What is required: Exactly the lines from the one with "At what coordinates should I click to accomplish: Open" through the end of the data below must be set down, and no pictures with them.

------------------------------------------------------------------------

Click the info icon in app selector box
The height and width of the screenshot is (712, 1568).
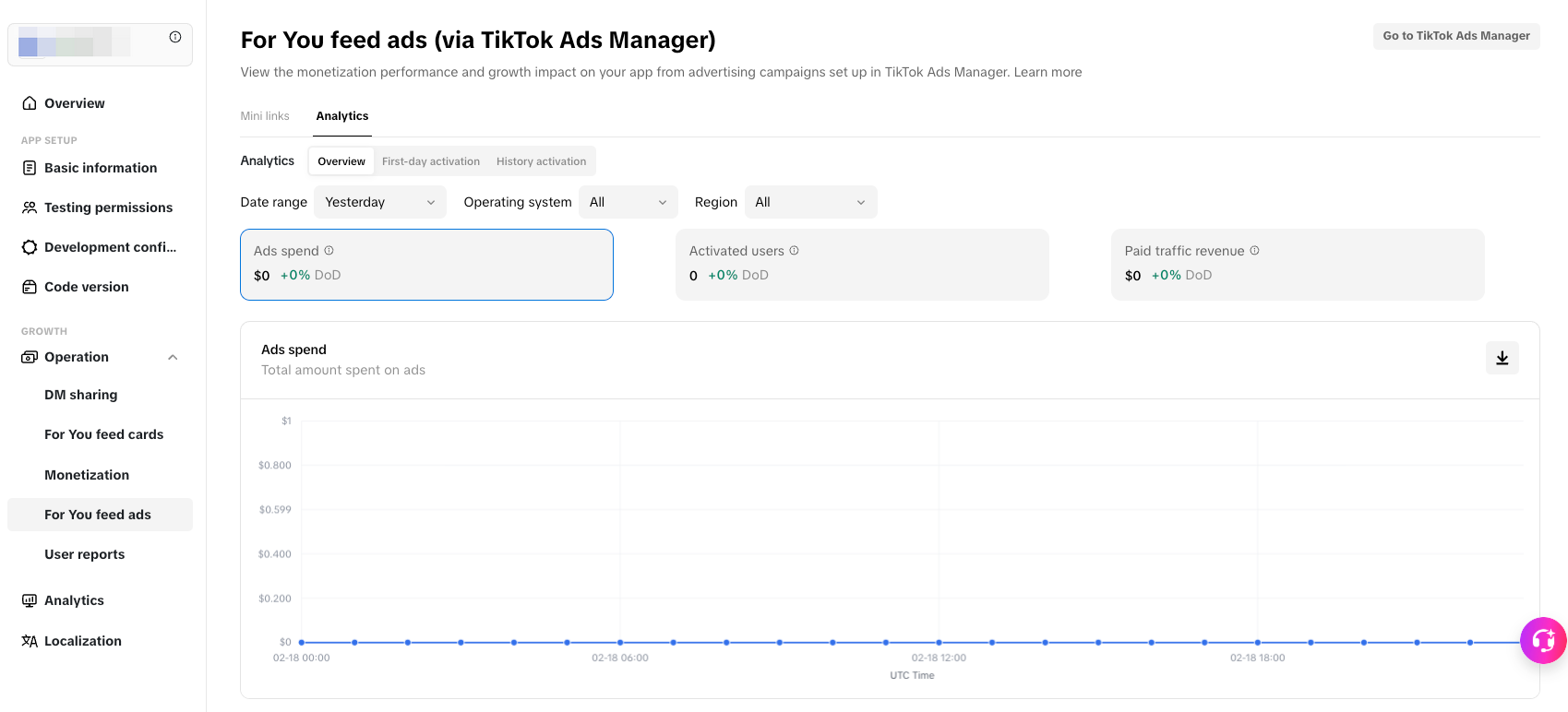[x=175, y=37]
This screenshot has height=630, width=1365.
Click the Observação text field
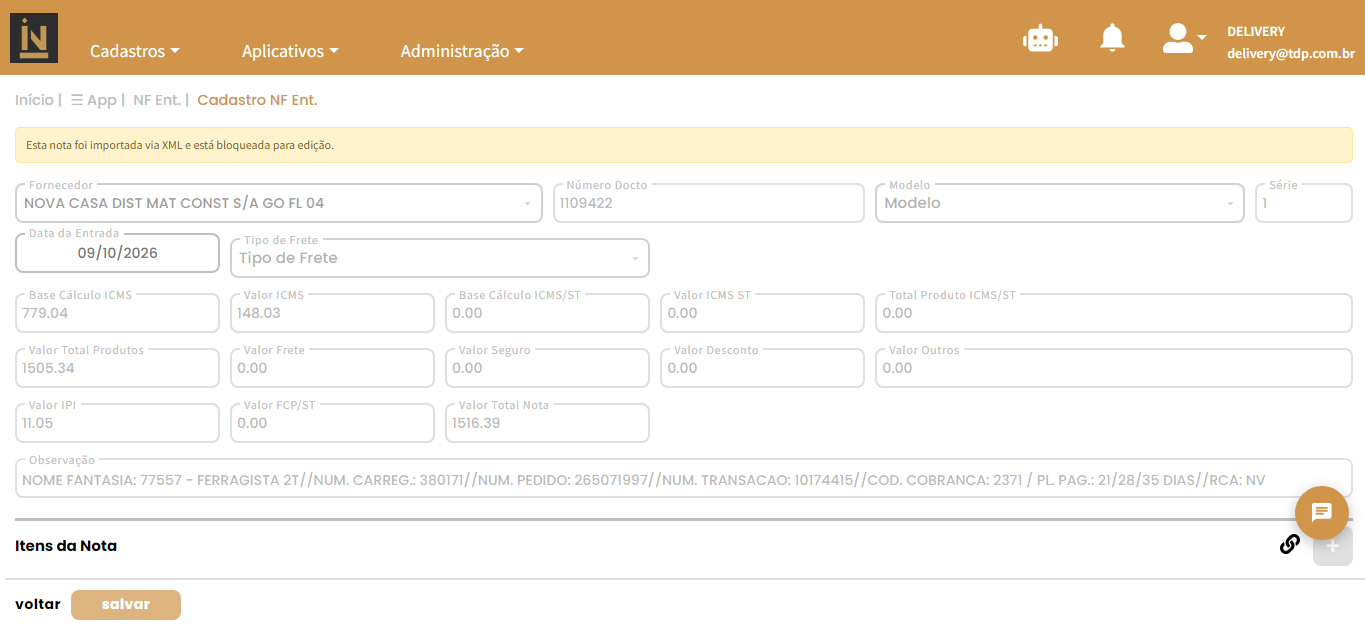pos(684,480)
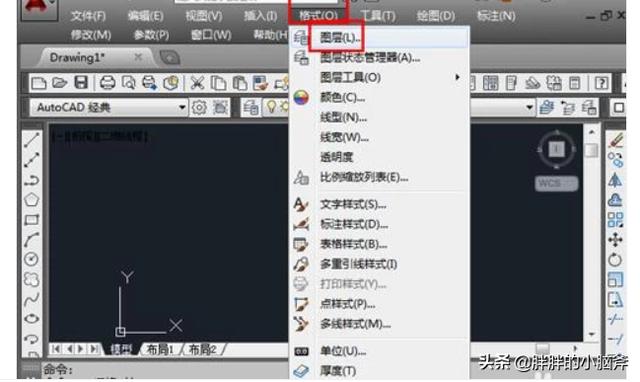Click the WCS button under the ViewCube
The height and width of the screenshot is (382, 640).
(557, 184)

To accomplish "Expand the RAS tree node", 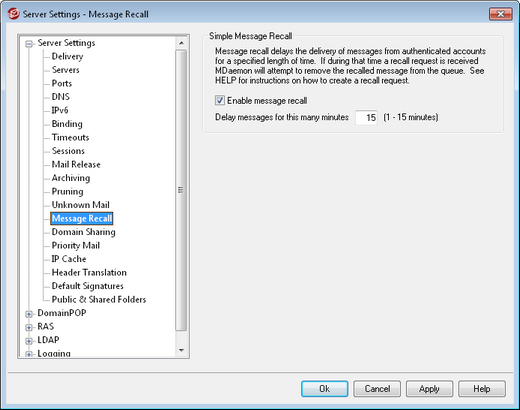I will coord(29,327).
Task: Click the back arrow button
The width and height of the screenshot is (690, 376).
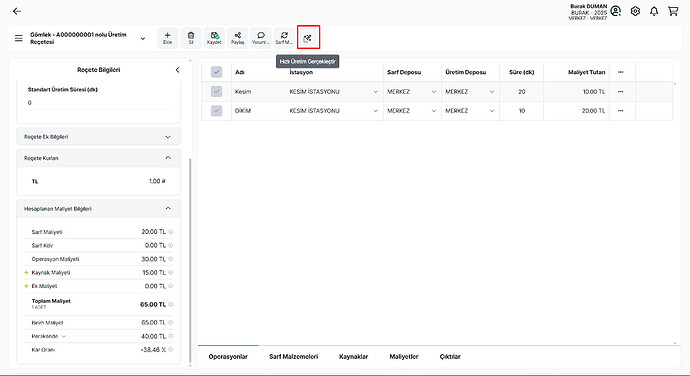Action: [17, 11]
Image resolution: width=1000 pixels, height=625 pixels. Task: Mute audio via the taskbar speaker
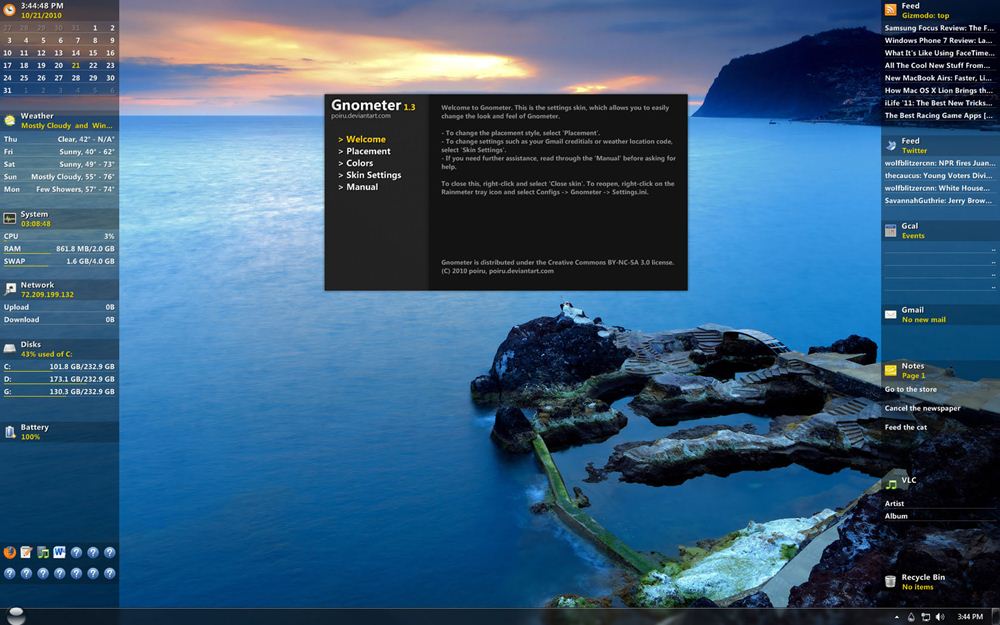click(x=938, y=617)
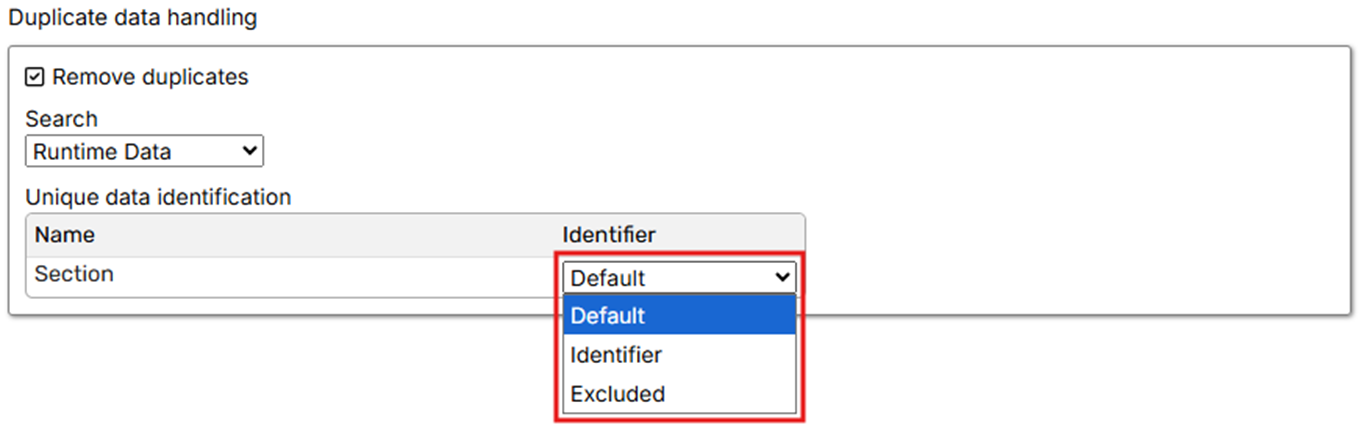
Task: Click the "Remove duplicates" label text
Action: 150,77
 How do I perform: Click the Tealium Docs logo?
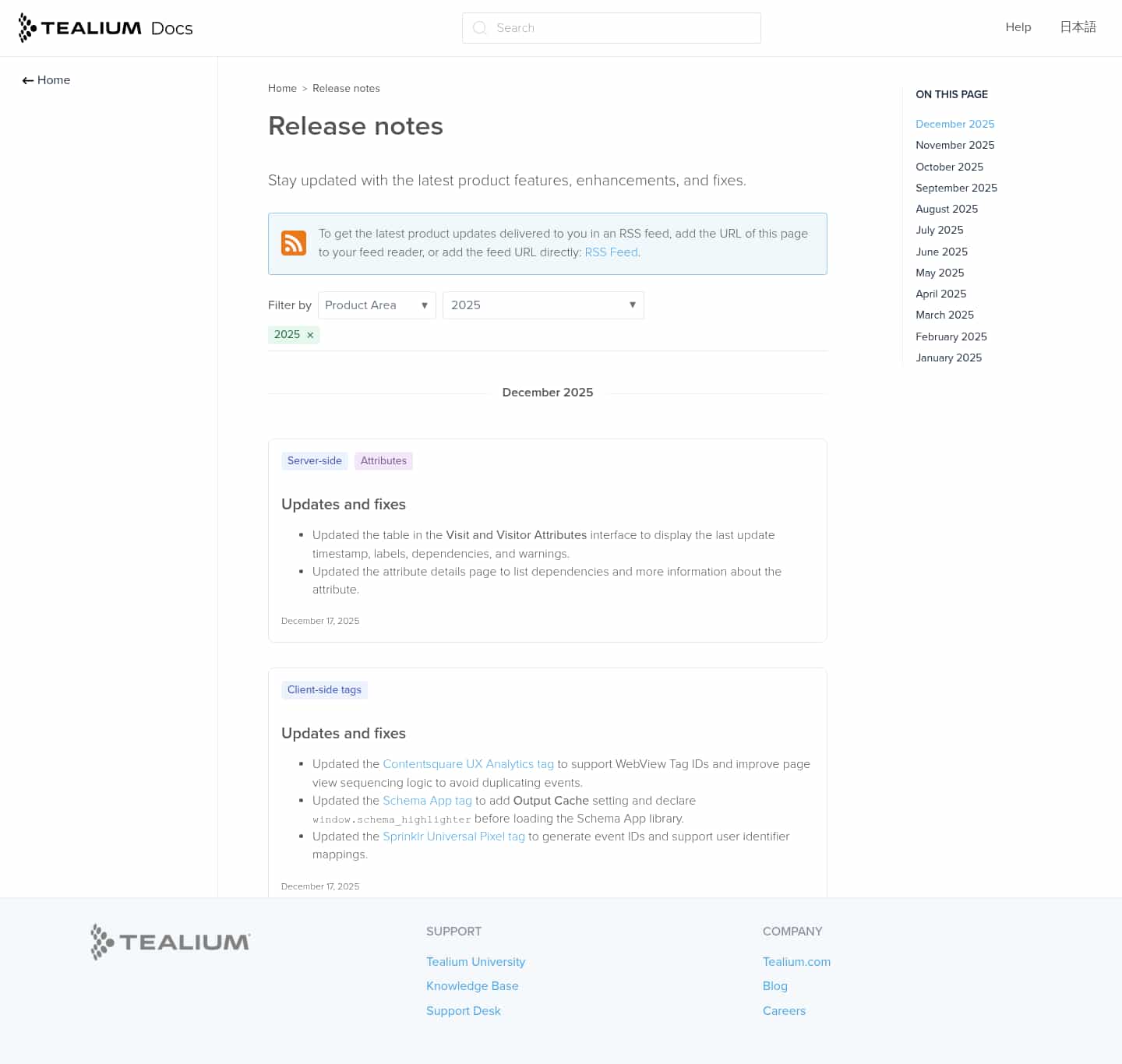coord(104,27)
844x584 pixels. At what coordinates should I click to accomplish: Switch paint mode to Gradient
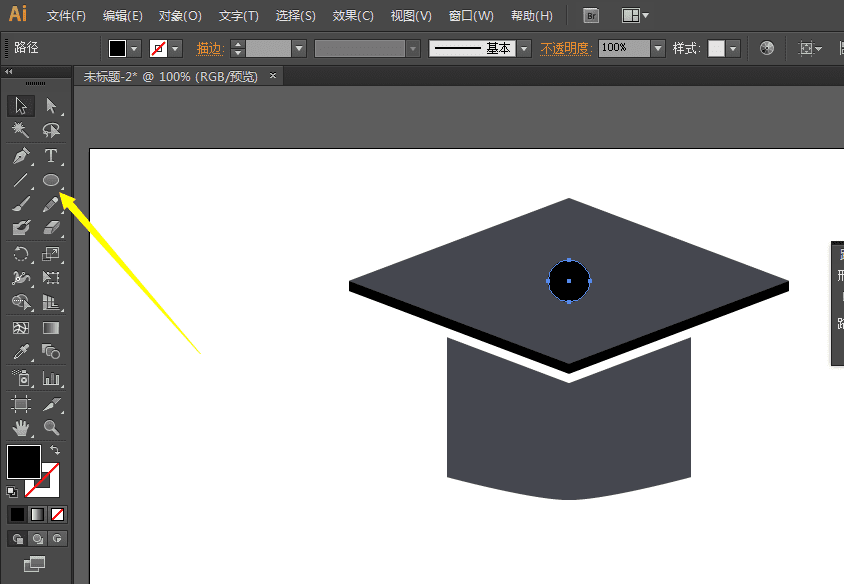point(37,514)
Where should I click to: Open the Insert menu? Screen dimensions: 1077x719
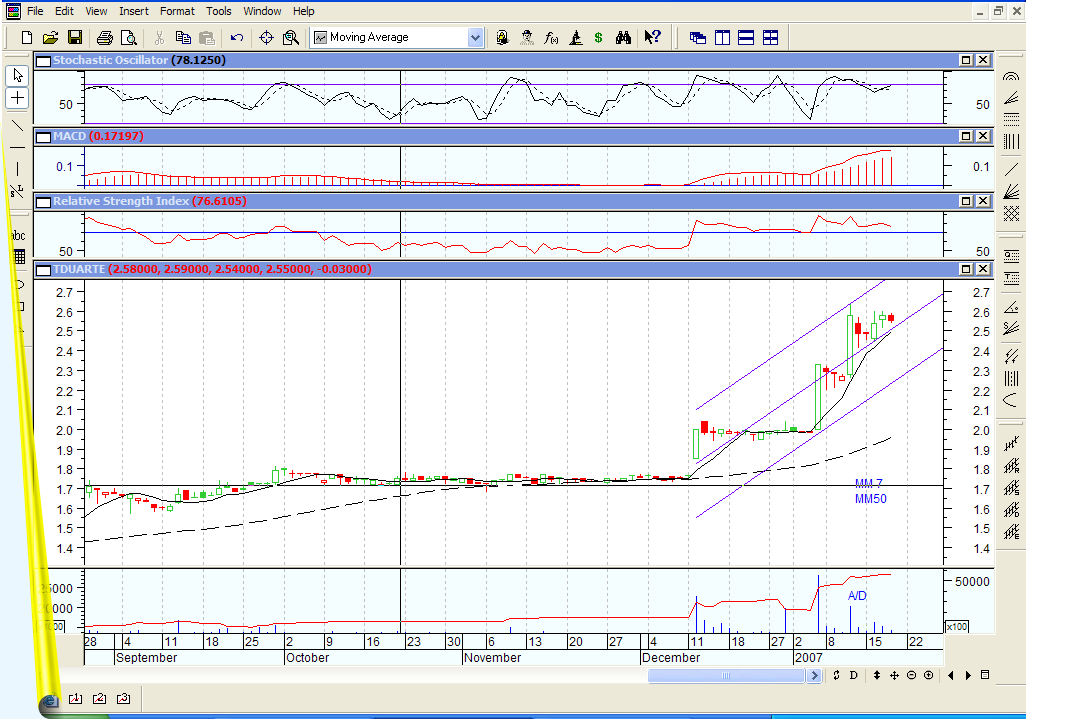pos(134,11)
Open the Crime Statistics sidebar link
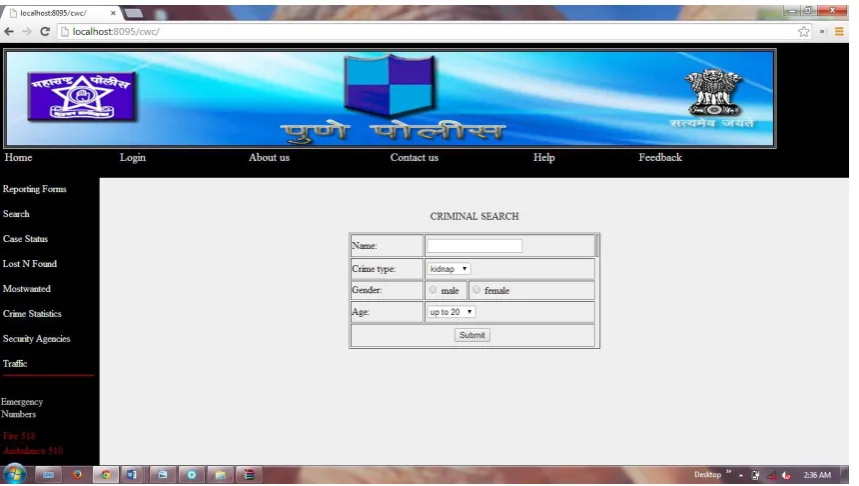The width and height of the screenshot is (859, 486). [32, 314]
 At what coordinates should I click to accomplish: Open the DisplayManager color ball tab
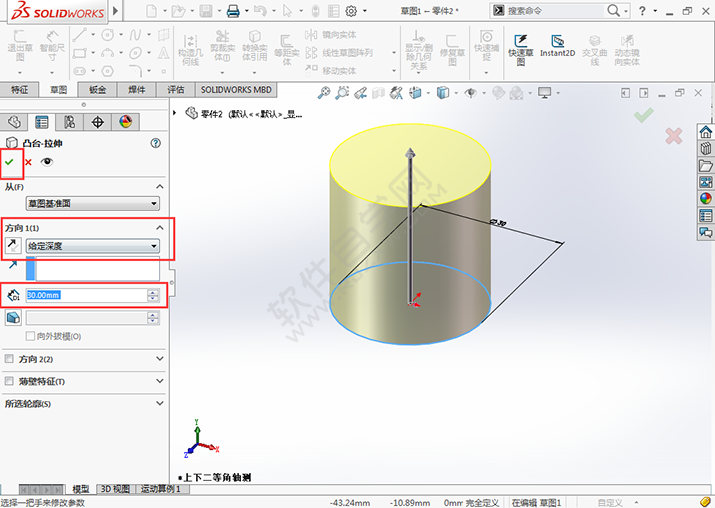pos(125,122)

------------------------------------------------------------------------

Task answer:
 At what coordinates should I click to accomplish: Open the DisplayManager color ball tab
pos(125,122)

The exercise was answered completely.